Abstract

Abstract We adapt the relative polarity method from Shelly et al. (2016) to compute focal mechanisms for microearthquakes associated with the 2014 hydroshearing stimulation at the Newberry volcano geothermal site. We focus the analysis on events relocated by Aguiar and Myers (2018), who report that six event clusters predominantly comprise the 2014 sequence. Data quality allows focal mechanism analysis for four of the six event clusters. We use Hardebeck and Shearer (2002, 2003; hereafter HASH) to compute focal mechanisms based on first‐motion polarities and S/P amplitude ratios. We manually determine P‐ and S‐wave polarities for a well‐recorded reference event in each cluster, then use waveform cross correlation to determine whether recordings of other events in the cluster are the same or reversed polarity at each network station. Most waveform polarities are consistent with the affiliated reference event, indicating similar focal mechanisms within each cluster. The deeper clusters are east–west‐striking normal faults, whereas the shallower clusters, close to the top of the open‐hole section of the borehole, are strike slip with east–west motion.

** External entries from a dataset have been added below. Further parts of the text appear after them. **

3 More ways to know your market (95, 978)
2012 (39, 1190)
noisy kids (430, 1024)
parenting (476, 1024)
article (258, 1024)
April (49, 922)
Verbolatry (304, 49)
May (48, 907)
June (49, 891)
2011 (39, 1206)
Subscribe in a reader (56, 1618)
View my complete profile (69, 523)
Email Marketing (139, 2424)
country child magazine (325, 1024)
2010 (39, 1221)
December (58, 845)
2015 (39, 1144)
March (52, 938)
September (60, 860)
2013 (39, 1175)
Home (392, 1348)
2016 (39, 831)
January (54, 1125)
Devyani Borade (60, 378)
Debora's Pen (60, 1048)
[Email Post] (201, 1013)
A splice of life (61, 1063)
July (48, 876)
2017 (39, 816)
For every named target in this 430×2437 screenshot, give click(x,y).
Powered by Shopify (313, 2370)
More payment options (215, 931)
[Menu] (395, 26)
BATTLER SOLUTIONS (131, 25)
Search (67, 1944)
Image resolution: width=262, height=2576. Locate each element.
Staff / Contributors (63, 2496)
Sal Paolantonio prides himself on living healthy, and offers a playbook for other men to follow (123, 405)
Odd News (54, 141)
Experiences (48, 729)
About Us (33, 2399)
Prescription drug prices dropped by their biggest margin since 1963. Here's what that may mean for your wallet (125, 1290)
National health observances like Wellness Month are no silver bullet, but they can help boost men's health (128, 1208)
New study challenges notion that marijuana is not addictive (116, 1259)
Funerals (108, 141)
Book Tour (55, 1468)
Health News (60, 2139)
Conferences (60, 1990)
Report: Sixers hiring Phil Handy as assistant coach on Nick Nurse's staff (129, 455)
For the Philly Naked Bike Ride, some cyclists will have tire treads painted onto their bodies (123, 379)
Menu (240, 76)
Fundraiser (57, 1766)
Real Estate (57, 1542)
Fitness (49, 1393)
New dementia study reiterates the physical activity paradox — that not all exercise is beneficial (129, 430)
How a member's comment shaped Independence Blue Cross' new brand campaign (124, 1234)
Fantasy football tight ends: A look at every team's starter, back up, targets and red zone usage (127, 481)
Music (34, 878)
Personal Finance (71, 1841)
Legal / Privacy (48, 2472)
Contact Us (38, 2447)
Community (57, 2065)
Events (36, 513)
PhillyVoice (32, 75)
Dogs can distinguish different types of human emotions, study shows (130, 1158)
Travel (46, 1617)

Regional studies and prestimulation borehole breakouts find the maximum stress direction is vertical and maximum horizontal stress is approximately north–south. Fault geometry and focal mechanisms of microseismicity during the stimulation suggest that increased pressure from fluid injection predominantly caused changes in horizontal stress, consistent with predictions from numerical studies of stress change caused by fluid injection. At shallow depths, where previous studies suggest the difference between vertical and horizontal stress is lowest, injection appears to have rotated the direction of maximum stress from vertical to horizontal, resulting in strike‐slip motion. At greater depth, vertical stress continued to be the dominant direction during the stimulation, but fault orientation indicates either reactivation of pre‐existing fractures or rotation of the direction of maximum horizontal stress from approximately north–south to east–west.